### Exercise directions
Set the entries down once more, exactly as they are worded.

### Stored items from a collection

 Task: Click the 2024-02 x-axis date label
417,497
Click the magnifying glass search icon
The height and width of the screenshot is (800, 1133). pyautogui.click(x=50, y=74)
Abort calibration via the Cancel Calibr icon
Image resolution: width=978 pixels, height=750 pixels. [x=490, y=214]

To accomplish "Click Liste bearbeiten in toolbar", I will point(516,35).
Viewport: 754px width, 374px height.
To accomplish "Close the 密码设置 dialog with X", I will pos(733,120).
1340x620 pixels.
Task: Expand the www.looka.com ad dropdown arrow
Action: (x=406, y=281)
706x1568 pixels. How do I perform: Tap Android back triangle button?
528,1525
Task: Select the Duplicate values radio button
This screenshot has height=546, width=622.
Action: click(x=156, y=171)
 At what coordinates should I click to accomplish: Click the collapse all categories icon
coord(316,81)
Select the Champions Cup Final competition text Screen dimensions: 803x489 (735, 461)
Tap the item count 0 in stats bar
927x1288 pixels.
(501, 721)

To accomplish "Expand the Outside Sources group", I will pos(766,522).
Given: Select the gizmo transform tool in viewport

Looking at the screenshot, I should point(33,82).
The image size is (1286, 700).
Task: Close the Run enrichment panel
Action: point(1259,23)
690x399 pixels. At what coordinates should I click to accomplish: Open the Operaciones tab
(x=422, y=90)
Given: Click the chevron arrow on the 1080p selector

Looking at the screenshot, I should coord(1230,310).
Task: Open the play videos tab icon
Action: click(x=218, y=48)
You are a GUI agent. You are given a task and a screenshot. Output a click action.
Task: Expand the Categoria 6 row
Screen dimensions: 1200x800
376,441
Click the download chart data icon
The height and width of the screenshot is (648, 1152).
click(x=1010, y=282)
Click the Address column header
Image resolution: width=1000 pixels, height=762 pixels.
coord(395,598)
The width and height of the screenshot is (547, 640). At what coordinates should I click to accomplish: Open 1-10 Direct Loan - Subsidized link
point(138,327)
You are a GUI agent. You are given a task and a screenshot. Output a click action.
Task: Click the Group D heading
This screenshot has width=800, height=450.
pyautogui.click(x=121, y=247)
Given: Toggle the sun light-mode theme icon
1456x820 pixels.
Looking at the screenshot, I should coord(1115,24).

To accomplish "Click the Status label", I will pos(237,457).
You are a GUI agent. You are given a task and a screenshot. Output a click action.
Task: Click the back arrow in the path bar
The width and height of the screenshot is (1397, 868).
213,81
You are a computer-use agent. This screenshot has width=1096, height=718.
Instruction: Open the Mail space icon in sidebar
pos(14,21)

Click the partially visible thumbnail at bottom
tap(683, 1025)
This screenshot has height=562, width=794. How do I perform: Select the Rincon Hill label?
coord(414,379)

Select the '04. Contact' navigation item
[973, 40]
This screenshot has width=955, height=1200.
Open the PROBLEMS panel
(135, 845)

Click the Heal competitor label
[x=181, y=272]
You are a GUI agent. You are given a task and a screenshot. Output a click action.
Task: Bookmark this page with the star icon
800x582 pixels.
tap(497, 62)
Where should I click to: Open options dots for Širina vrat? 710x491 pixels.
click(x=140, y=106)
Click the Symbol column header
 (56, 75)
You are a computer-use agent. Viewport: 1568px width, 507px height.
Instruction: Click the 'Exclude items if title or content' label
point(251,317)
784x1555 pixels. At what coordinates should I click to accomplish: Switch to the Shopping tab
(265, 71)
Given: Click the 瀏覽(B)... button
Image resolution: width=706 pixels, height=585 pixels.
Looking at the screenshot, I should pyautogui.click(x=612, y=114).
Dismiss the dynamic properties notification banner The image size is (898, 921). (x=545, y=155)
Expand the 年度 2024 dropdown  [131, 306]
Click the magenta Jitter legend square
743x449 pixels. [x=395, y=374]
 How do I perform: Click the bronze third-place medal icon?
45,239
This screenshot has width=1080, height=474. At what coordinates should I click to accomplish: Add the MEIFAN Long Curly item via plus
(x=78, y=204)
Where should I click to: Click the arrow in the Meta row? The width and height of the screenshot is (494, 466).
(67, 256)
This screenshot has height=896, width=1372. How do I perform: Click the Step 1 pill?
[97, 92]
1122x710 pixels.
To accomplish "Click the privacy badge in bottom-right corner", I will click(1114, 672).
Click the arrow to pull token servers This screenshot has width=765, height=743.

### Solution for this problem
 Task: Click the 2024-02 x-axis date label
417,497
Click the magnifying glass search icon
The height and width of the screenshot is (800, 1133). pyautogui.click(x=50, y=74)
Abort calibration via the Cancel Calibr icon
Image resolution: width=978 pixels, height=750 pixels. [x=490, y=214]

To accomplish "Click Liste bearbeiten in toolbar", I will point(516,35).
Viewport: 754px width, 374px height.
To accomplish "Close the 密码设置 dialog with X", I will pos(733,120).
1340x620 pixels.
Task: Expand the www.looka.com ad dropdown arrow
Action: (x=406, y=281)
706x1568 pixels. How do I perform: Tap Android back triangle button?
528,1525
Task: Select the Duplicate values radio button
This screenshot has height=546, width=622.
Action: click(x=156, y=171)
 At what coordinates should I click to accomplish: Click the collapse all categories icon
coord(316,81)
Select the Champions Cup Final competition text Screen dimensions: 803x489 (735, 461)
Tap the item count 0 in stats bar
927x1288 pixels.
(501, 721)

To accomplish "Expand the Outside Sources group", I will pos(766,522).
Given: Select the gizmo transform tool in viewport

Looking at the screenshot, I should point(33,82).
The image size is (1286, 700).
Task: Close the Run enrichment panel
Action: point(1259,23)
690x399 pixels. At what coordinates should I click to accomplish: Open the Operaciones tab
(x=422, y=90)
Given: Click the chevron arrow on the 1080p selector

Looking at the screenshot, I should coord(1230,310).
Task: Open the play videos tab icon
Action: click(x=218, y=48)
You are a GUI agent. You are given a task and a screenshot. Output a click action.
Task: Expand the Categoria 6 row
Screen dimensions: 1200x800
376,441
Click the download chart data icon
The height and width of the screenshot is (648, 1152).
click(x=1010, y=282)
Click the Address column header
Image resolution: width=1000 pixels, height=762 pixels.
coord(395,598)
The width and height of the screenshot is (547, 640). At what coordinates should I click to accomplish: Open 1-10 Direct Loan - Subsidized link
point(138,327)
You are a GUI agent. You are given a task and a screenshot. Output a click action.
Task: Click the Group D heading
This screenshot has width=800, height=450.
pyautogui.click(x=121, y=247)
Given: Toggle the sun light-mode theme icon
1456x820 pixels.
Looking at the screenshot, I should coord(1115,24).

To accomplish "Click the Status label", I will pos(237,457).
You are a GUI agent. You are given a task and a screenshot. Output a click action.
Task: Click the back arrow in the path bar
The width and height of the screenshot is (1397, 868).
213,81
You are a computer-use agent. This screenshot has width=1096, height=718.
Instruction: Open the Mail space icon in sidebar
pos(14,21)

Click the partially visible thumbnail at bottom
tap(683, 1025)
This screenshot has height=562, width=794. How do I perform: Select the Rincon Hill label?
coord(414,379)

Select the '04. Contact' navigation item
[973, 40]
This screenshot has width=955, height=1200.
Open the PROBLEMS panel
(135, 845)

Click the Heal competitor label
[x=181, y=272]
You are a GUI agent. You are given a task and a screenshot. Output a click action.
Task: Bookmark this page with the star icon
800x582 pixels.
tap(497, 62)
Where should I click to: Open options dots for Širina vrat? 710x491 pixels.
click(x=140, y=106)
Click the Symbol column header
 (56, 75)
You are a computer-use agent. Viewport: 1568px width, 507px height.
Instruction: Click the 'Exclude items if title or content' label
point(251,317)
784x1555 pixels. At what coordinates should I click to accomplish: Switch to the Shopping tab
(265, 71)
Given: Click the 瀏覽(B)... button
Image resolution: width=706 pixels, height=585 pixels.
Looking at the screenshot, I should pyautogui.click(x=612, y=114).
Dismiss the dynamic properties notification banner The image size is (898, 921). (x=545, y=155)
Expand the 年度 2024 dropdown  [131, 306]
Click the magenta Jitter legend square
743x449 pixels. [x=395, y=374]
 How do I perform: Click the bronze third-place medal icon?
45,239
This screenshot has width=1080, height=474. At what coordinates should I click to accomplish: Add the MEIFAN Long Curly item via plus
(x=78, y=204)
Where should I click to: Click the arrow in the Meta row? The width and height of the screenshot is (494, 466).
(67, 256)
This screenshot has height=896, width=1372. How do I perform: Click the Step 1 pill?
[97, 92]
1122x710 pixels.
To accomplish "Click the privacy badge in bottom-right corner", I will click(1114, 672).
Click the arrow to pull token servers This screenshot has width=765, height=743.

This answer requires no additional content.